Rhynchospora pineticola

Scientific classification
- Kingdom: Plantae
- Clade: Tracheophytes
- Clade: Angiosperms
- Clade: Monocots
- Clade: Commelinids
- Order: Poales
- Family: Cyperaceae
- Genus: Rhynchospora
- Species: R. pineticola
- Binomial name: Rhynchospora pineticola C.B. Clarke

= Rhynchospora pineticola =

- Genus: Rhynchospora
- Species: pineticola
- Authority: C.B. Clarke

Species of plant

Rhynchospora pineticola, commonly known as pinebarren beaksedge, is a perennial graminoid in the sedge family.

== Description ==
Rhynchospora pineticola is a densely tufted sedge that grows 20–70 cm tall, with a deep reddish-brown base and no rhizomes. Culms are upright to slightly angled and stiff, with leaves mostly shorter than the scape. Leaf blades are narrow (1–3 mm wide), with rolled margins and tapering, three-angled tips. The inflorescence typically consists of 1 or 2 dense clusters, which are broadly cone-shaped to rounded or lobed. A stiff, narrow bract rises above the flower clusters. Spikelets are reddish-brown, lance-shaped, and 3.5–6 mm long, with pointed tips. Fertile scales are ovate, convex, and 3–3.5 mm long. Each flower has six bristles that are plumose (feathery) for over half their length and reach at least to the base of the tubercle. Each spikelet usually produces a single fruit, which is dark reddish-brown, rounded, and 2–2.8 mm long. The fruit surface is finely and irregularly wrinkled.
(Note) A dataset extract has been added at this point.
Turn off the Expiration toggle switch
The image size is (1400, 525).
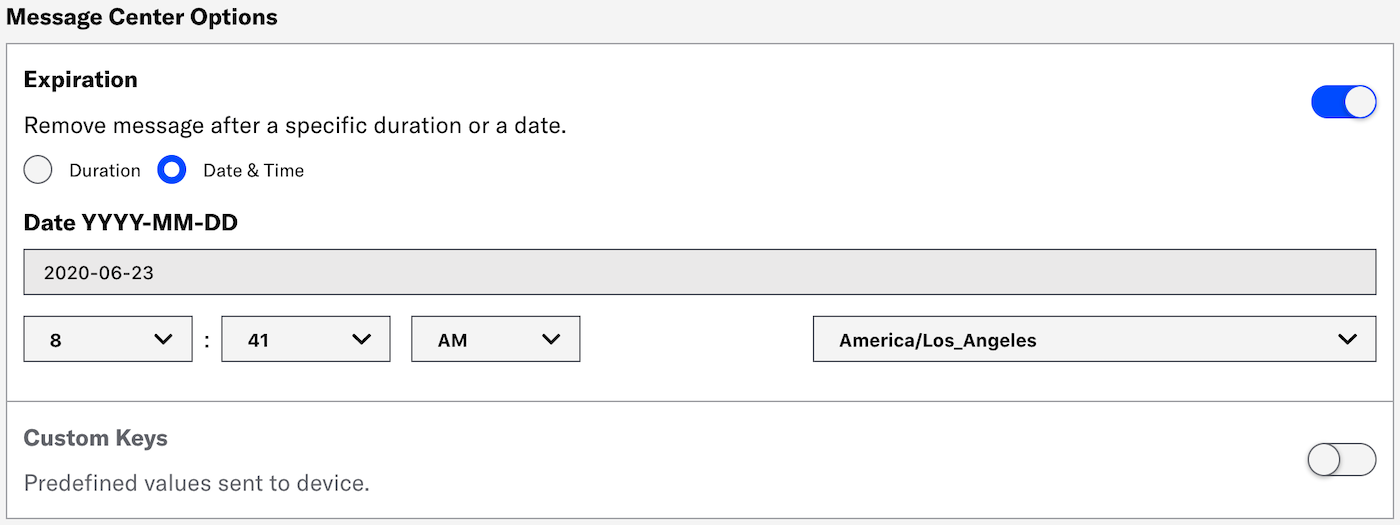tap(1343, 102)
The tubercle on top is broadly cone-shaped, often with a small point at the tip and a distinctly two-lobed base.

== Distribution and habitat ==
Rhynchospora pineticola is distributed from northeastern Florida to eastern panhandle Florida south to South Florida. It is also found in Cuba. It grows in sandhills, dry sandy pinelands, and scrub.